Where do artists draw the line between copying and theft?
After a jury determined Robin Thicke and Pharrell Williams copied parts of Marvin Gaye's Got to Give It Up in their hit Blurred Lines - and awarded Gaye's family US$7.4 million - the music industry erupted with criticism and praise. But borrowing, appropriating and stealing are as old as art itself.
Where do you draw the line, especially in visual art, classical music and theatre? There's no history of art without borrowing, appropriation and, in some cases, outright theft. Certainly the past century is inconceivable without found objects - a urinal signed by Marcel Duchamp, a bicycle seat and handlebars turned into an animal head by Pablo Picasso, and almost everything Jeff Koons has ever done.
The 20th century began with collages made with images torn from newspapers and was dominated by pop art, which meticulously reproduced the products of advertising and commercial design. Long aeons of art have been devoted to small variations on familiar and beloved formulas - so familiar that we have named them the annunciation, deposition, sacred conversation, assumption. The Romans copied from the Greeks, and thank goodness they did: much of what happened in the age of Socrates, Plato and Menander is known to us only through Roman facsimiles.
But there's also been a history of forgery, especially as art became a valuable commodity in the 19th century. Forgers have even laid claim to legitimate status for their work, and used the same arguments circling in conceptual art circles for justification. If Elaine Sturtevant, the subject of a recent retrospective at the Museum of Modern Art, can make nearly perfect copies of pop art and call it new, why should forgery be seen as illegitimate?
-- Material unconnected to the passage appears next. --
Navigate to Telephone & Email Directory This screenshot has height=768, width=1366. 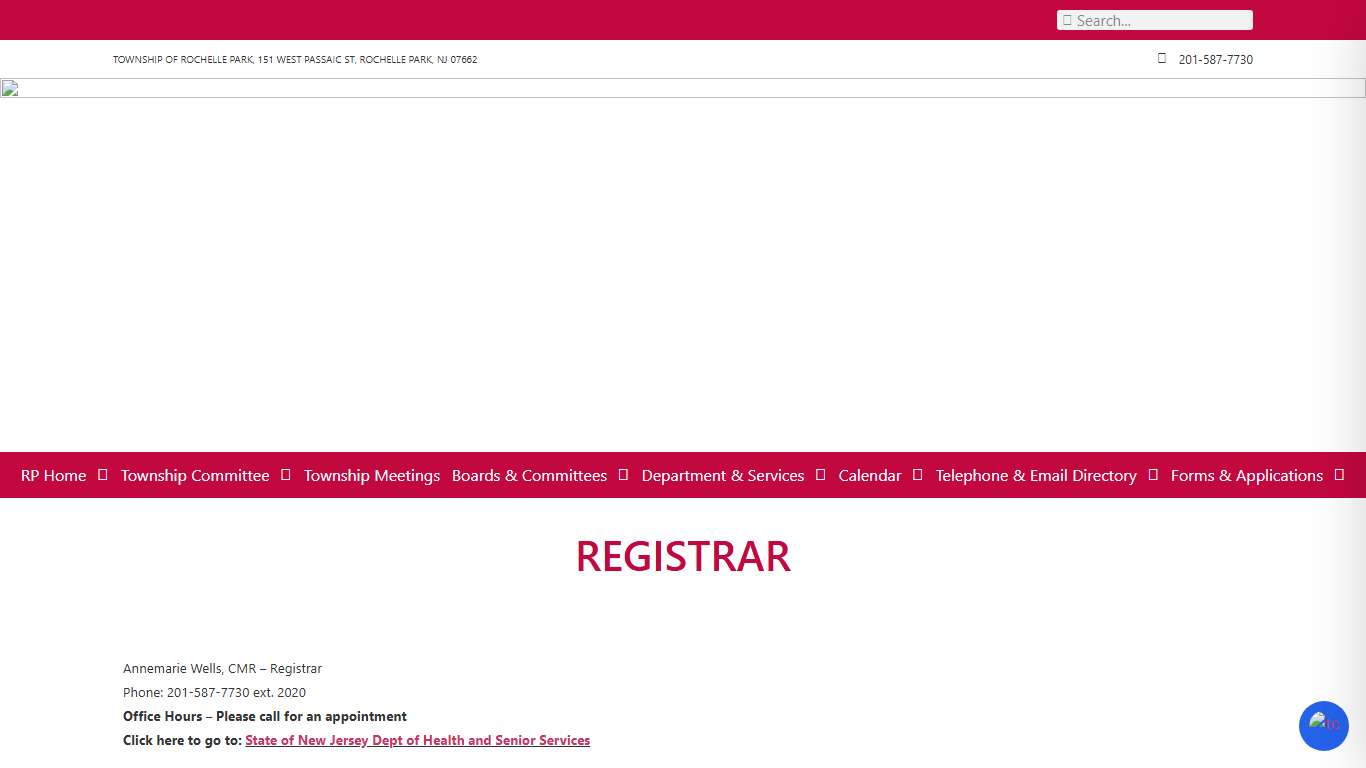coord(1035,475)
Legally, the artist must add something - an idea, a nuance, a criticism - to the work they appropriate; it mustn't be done simply to deceive; and no one should prosper by borrowing if it comes at the expense of another artist. Shepard Fairey based his famous Obama Hope poster on an image by an Associated Press photographer. He claimed he didn't and destroyed evidence, but when the law got involved, Fairey was sentenced to two years of probation, community service and fined US$25,000.
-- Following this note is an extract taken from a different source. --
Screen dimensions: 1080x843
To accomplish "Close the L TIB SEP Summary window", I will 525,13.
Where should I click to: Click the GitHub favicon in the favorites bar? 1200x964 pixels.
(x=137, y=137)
In the art world, though, it's in bad taste to get too worked up about appropriation. Because without it, there's almost no art to talk about.
"Good artists borrow," Russian composer Igor Stravinsky is supposed to have said. "Great ones steal."
Verdi obviously had heard Rossini's Otello a time or two before writing Willow Song; Leoncavallo meant it as an homage to Verdi when he quoted a line of Rigoletto at the end of the prologue in I Pagliacci.
Sometimes such "borrowings" are to make a point, as when Shostakovich took a line from Lehar's The Merry Widow and included it in the tune that he repeated over and over to denote the incoming German forces in his Seventh Symphony. Bartok heard this on the radio, found it trite, and cited the passage mockingly in his own Concerto for Orchestra. Another story goes that when someone asked Brahms about the obvious parallels between the final movement of his First Symphony and the Ode to Joy theme in Beethoven's Ninth, Brahms responded: "Any ass can hear that!" No damages were paid.
Bruce Norris' 2011 Pulitzer Prize-winning Clybourne Park didn't steal from Lorraine Hansberry's 1959 A Raisin in the Sun (which is still copyrighted) because Clybourne merely started with that drama's situation then created a whole new play moving years into the future.
Unlike Hollywood screenwriters who get paid but lose copyright control to the studios, playwrights - usually poorly paid - at least retain copyright.
If a playwright were to try a freewheeling, blurry-lined adaptation of, say, Tony Kushner's early 1990s Angels in America or Ntzoke Shange's 1975 For Coloured Girls Who Have Considered Suicide/When the RainbowiIs Enuf without first licensing the rights, odds are pretty good that would be stealing.